The opposite is also enervating. Contrary to conventional wisdom, many organisations suffer from change fatigue not because of the speed of change per se but because of frequent changes in direction or management whims, a lack of any continuity in the leadership, and the feelings of futility and tedium arising from these. 

Changing the timing and pace of various activities helps to sustain high levels of performance. Bursts of concentrated activity can trigger innovation while providing a degree of focus that companies who insist on regulated, undeviating routines can never experience. Anticipation, too, is a great motivator. Indeed in some cases, anticipating an event can be more pleasurable than the event itself. Knowing that, why do so many organisations remove all sense of anticipation from their consciousness of time and timing? 

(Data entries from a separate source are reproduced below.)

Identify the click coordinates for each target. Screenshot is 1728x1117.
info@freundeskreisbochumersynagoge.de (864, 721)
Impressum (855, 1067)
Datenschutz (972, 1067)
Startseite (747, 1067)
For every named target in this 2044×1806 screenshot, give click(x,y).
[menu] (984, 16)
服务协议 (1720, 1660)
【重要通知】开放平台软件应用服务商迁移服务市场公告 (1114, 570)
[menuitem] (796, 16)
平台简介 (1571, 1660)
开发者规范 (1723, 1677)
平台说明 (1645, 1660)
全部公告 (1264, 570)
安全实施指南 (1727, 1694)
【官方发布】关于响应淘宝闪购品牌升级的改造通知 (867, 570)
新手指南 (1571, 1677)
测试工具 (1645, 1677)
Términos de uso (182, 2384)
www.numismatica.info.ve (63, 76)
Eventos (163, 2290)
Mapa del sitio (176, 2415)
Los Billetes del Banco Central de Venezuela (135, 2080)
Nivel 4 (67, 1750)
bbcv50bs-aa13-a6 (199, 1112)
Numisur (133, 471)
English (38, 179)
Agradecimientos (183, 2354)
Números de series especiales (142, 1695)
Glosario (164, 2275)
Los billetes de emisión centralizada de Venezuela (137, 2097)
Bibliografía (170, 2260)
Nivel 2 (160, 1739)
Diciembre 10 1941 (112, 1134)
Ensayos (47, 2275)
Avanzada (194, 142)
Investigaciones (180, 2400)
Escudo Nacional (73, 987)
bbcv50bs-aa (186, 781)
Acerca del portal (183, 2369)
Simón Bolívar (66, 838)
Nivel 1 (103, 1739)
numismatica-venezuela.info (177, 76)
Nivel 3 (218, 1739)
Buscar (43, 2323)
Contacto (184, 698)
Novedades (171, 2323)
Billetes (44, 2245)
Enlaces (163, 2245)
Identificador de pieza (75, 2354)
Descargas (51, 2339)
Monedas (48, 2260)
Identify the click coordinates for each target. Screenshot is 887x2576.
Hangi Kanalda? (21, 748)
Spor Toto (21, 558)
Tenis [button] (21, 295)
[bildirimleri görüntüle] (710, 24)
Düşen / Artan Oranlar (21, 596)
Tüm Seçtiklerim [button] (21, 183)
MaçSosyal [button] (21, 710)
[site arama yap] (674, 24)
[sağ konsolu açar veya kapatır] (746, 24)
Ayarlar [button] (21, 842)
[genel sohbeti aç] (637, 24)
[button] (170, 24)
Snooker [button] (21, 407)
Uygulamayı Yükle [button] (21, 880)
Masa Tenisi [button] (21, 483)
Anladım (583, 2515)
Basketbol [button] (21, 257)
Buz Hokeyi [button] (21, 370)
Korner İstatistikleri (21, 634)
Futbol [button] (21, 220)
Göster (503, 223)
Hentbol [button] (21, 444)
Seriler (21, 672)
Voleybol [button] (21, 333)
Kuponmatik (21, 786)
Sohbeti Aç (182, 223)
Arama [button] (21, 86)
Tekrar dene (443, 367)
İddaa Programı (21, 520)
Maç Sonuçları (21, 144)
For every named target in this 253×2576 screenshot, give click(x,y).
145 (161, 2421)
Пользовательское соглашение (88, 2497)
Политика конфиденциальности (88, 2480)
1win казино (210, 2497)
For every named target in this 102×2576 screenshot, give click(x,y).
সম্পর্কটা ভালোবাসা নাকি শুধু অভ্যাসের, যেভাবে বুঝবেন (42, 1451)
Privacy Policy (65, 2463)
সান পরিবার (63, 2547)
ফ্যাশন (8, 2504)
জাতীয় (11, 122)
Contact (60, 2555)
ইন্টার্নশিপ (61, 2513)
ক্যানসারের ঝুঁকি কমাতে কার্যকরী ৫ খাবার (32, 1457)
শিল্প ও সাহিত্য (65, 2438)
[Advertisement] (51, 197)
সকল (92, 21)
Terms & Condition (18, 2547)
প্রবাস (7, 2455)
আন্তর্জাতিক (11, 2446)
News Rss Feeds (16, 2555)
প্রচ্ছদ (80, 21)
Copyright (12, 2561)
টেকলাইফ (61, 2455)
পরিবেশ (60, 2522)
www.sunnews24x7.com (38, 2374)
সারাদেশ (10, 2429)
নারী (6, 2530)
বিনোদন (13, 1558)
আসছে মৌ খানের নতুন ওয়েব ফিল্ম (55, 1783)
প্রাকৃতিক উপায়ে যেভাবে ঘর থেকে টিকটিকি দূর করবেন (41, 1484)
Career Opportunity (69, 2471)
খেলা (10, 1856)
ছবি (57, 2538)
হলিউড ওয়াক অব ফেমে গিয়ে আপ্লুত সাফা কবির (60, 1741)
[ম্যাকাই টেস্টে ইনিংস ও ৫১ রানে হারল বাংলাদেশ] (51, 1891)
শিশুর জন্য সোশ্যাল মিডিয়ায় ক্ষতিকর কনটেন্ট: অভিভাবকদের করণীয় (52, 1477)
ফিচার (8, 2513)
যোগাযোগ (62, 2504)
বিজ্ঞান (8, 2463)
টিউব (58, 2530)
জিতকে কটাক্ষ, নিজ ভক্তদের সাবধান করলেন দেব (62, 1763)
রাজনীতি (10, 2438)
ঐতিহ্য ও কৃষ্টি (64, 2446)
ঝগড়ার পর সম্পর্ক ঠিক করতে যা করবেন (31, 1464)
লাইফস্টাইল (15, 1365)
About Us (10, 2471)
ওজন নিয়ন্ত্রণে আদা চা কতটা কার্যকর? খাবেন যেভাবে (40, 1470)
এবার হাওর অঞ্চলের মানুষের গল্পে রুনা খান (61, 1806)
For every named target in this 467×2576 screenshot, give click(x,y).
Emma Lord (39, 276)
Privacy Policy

The capacity to mix up the pace of change is often missing in organisations that insist on adhering to old-fashioned management controls as their rationale for managing risk. This is sad, not just because our conscious use of time is the epitome of artistic and sporting endeavour, and therefore one of the pinnacles of human achievement, but because shrewd timing can sharpen attention, increase morale, and sustain high levels of performance for indefinite periods. 

Finally a brief thought on design ethos or philosophy. The ACO and Mercedes both design for abundance or sufficiency. They view the architecture of the whole system and sustain effectiveness from that perspective, enabled by economies of flow – how things work seamlessly together. They look to increase skill levels and stay at the leading edge of their activities. 

This habit is in stark contrast to many business organisations that provision for scarcity. Motivated by insufficiency, executives focus primarily on numbers – lowering costs, reducing the head count, and eliminating duplication. They will enthusiastically reduce staff numbers without any knowledge of how this might impact the whole. They will analyse parts of the system their informants regard as critical and allocate funds to optimise those. Meanwhile the whole system becomes dysfunctional and slowly deteriorates over time. 

The lesson is clear. The ethos of scarcity cannot exist in the arts or in sport as it suffocates innovation and depletes performance. A sense of abundance rules in these domains, as it should in business.